▸ What is needed:
Go through the lines below and copy each one that holds the string "pixels".

Records from a dataset:
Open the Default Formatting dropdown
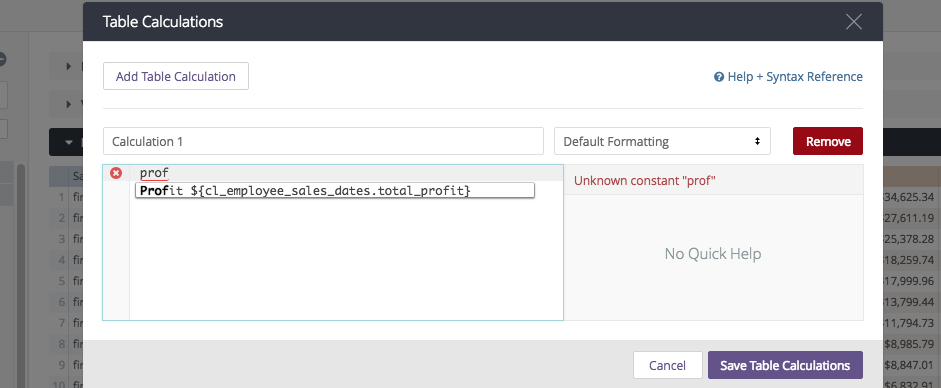The width and height of the screenshot is (941, 388). click(662, 142)
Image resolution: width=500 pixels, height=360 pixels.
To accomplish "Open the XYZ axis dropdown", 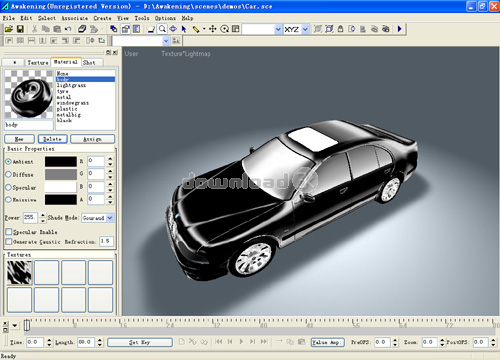I will point(305,29).
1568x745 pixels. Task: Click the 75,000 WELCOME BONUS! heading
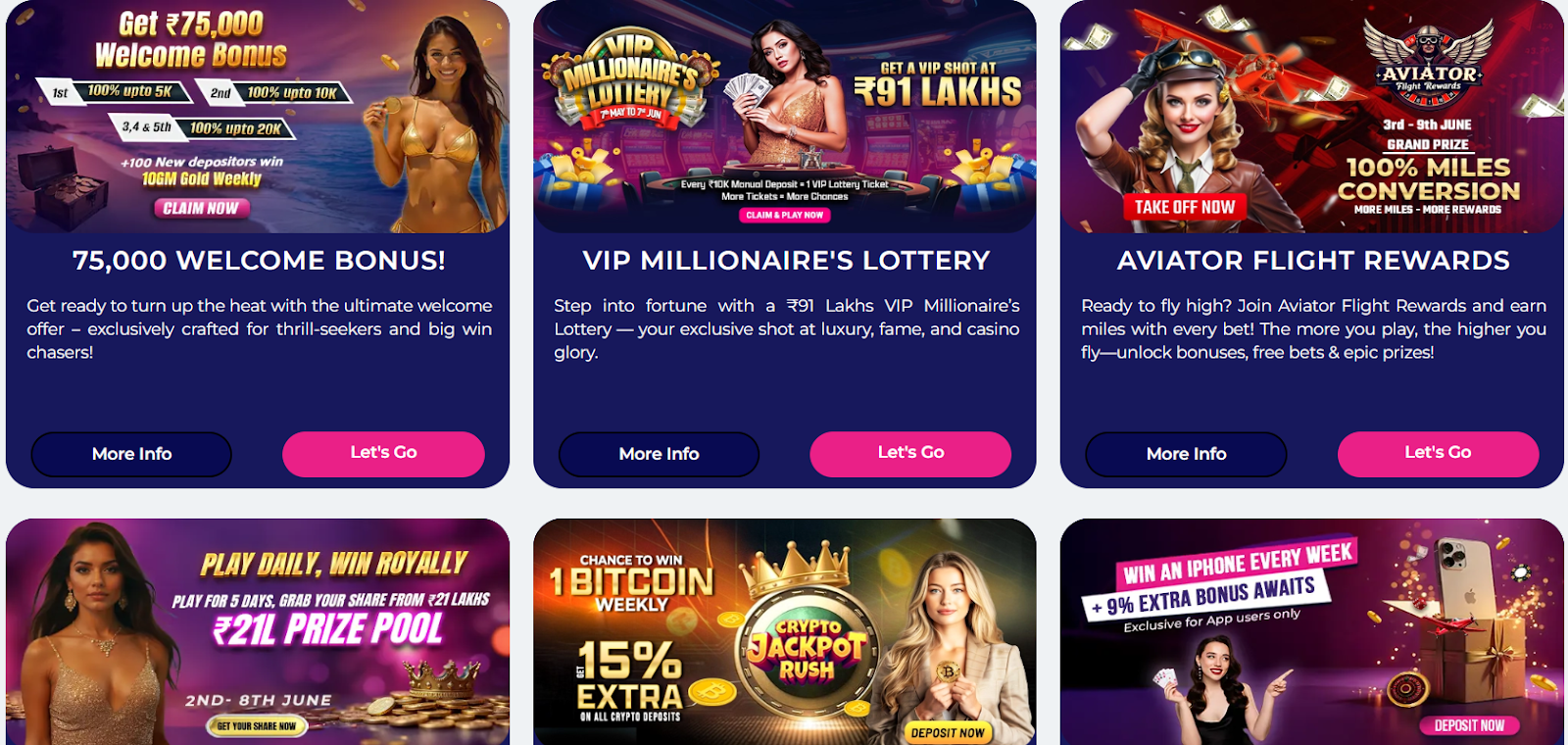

▸ Answer space:
Image resolution: width=500 pixels, height=360 pixels.
1568x745 pixels. Task: Click the 75,000 WELCOME BONUS! heading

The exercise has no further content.